Por um breve período, tentou seguir o caminho correto, trabalhando como mensageiro da Western Union.
Mas não durou — ele rapidamente voltou aos velhos padrões. E o comportamento criminoso do garoto escalou de forma acelerada. Avaliações psiquiátricas posteriores o descreveriam como “agressivamente antissocial”.
Em determinado momento, ele foi preso por agredir sexualmente outro garoto sob ameaça de faca enquanto cumpria pena em um reformatório federal. Envolveu-se repetidamente em atos sexuais com outros detentos, o que levou à sua transferência para unidades de segurança máxima. Quando completou vinte e um anos, sua libertação marcaria o início de um padrão de manipulação, furtos e violência que definiria o resto de sua vida.

Até na idade adulta, ele demonstrava uma habilidade perturbadora de atrair pessoas para sua influência. Casou-se, mudou-se entre estados em carros roubados e flertou com empresas criminosas. Sua ambição de controle se estendia às mulheres, incluindo tentativas de estabelecer redes de prostituição e relacionamentos com meninas menores de idade – crimes pelos quais foi repetidamente preso.
Durante uma sentença na penitenciária da Ilha McNeil, em Washington, ele experimentou a hipnose, praticando em outros detentos, incluindo o ator Danny Trejo. Essas habilidades mais tarde se tornariam ferramentas em um empreendimento muito mais sinistro.
No final dos anos 1960, seu estado mental havia se fragmentado completamente. Ele convenceu um grupo de seguidores vulneráveis de que era uma figura profética. Os Beatles, afirmava, estavam falando diretamente com ele por meio de suas músicas. Dessa ilusão surgiu o infame plano “Helter Skelter”: uma guerra racial na qual ele e seus seguidores sobreviveriam em um bunker secreto no deserto e, em seguida, dominariam a população negra mundial, que ele acreditava ser incapaz de sobreviver independentemente.

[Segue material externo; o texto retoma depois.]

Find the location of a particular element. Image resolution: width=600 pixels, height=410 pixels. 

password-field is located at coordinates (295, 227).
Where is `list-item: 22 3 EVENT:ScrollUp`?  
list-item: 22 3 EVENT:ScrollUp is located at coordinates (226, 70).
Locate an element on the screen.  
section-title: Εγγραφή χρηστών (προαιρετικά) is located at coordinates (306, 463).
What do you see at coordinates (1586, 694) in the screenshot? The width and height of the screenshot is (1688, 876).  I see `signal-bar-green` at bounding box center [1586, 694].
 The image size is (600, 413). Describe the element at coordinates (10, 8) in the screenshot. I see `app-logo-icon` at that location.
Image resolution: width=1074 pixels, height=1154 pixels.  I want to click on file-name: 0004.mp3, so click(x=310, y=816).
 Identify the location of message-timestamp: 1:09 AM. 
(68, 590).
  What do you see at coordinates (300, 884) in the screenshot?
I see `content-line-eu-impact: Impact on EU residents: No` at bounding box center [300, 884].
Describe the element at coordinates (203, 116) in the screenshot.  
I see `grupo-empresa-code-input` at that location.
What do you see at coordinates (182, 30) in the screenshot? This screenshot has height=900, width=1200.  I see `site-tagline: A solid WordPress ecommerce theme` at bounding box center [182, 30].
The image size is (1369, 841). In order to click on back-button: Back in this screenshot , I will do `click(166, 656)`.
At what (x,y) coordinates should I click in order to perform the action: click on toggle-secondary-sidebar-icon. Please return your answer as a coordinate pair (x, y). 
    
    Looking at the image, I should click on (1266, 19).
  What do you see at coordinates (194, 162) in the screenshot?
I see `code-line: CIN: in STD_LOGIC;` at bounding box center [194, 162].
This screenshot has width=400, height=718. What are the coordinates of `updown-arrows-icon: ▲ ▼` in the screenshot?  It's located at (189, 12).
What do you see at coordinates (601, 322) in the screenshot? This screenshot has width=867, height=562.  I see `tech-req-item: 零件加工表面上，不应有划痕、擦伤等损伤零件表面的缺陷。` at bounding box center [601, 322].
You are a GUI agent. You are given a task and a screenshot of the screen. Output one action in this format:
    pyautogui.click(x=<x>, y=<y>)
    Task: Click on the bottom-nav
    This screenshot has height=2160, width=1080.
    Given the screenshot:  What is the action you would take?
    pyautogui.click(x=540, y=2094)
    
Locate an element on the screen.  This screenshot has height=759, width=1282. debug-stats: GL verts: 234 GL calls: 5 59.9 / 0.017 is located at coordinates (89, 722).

Antes dessa descida ao assassinato, ele buscou fama na música, tentando entrar na cena roqueira da Costa Oeste. Ele até fez amizade com Dennis Wilson dos Beach Boys, mas a fama e a fortuna o iludiram. Sentindo-se rejeitado e humilhado, sua obsessão se voltou para a vingança – e, por fim, para a violência.
Em agosto de 1969, ele e sua seita realizaram os brutais assassinatos da atriz Sharon Tate, seu filho por nascer e outras quatro pessoas. Ordens foram dadas para “destruir totalmente todos” na casa e tornar os assassinatos “o mais horríveis possível”, de acordo com o seguidor Tex Watson. Na noite seguinte, mais duas vítimas, Leno e Rosemary LaBianca, foram mortas.
A personificação do mal
Charles Manson – o menino da foto – tornou-se a personificação do mal.
“O próprio nome Manson tornou-se uma metáfora para o mal – e o mal tem seu fascínio”, declararia mais tarde o promotor Vincent Bugliosi.
Condenado por múltiplos assassinatos, incluindo os de Tate, LaBianca, o músico Gary Hinman e Donald Shea, Manson foi sentenciado à morte em 1971. Os promotores argumentaram que, embora Manson nunca tenha dado explicitamente a ordem para matar, suas crenças e ensinamentos equivaleram a um claro ato de conspiração.
Sua sentença foi posteriormente comutada para prisão perpétua depois que a Califórnia aboliu a pena de morte.
Apesar de solicitar a liberdade condicional doze vezes, ele permaneceu encarcerado até sua morte em 2017, aos 83 anos, após uma parada cardíaca complicada por câncer de cólon.

Até mesmo após sua morte, a influência de Manson pairou sobre a cultura pop. Músicos adotaram nomes inspirados nele, e inúmeros livros, documentários e entrevistas perpetuaram seu legado aterrador.
O menino que um dia pareceu inofensivo em uma fotografia havia se transformado em uma figura cujo nome estaria para sempre associado a manipulação, assassinato e loucura.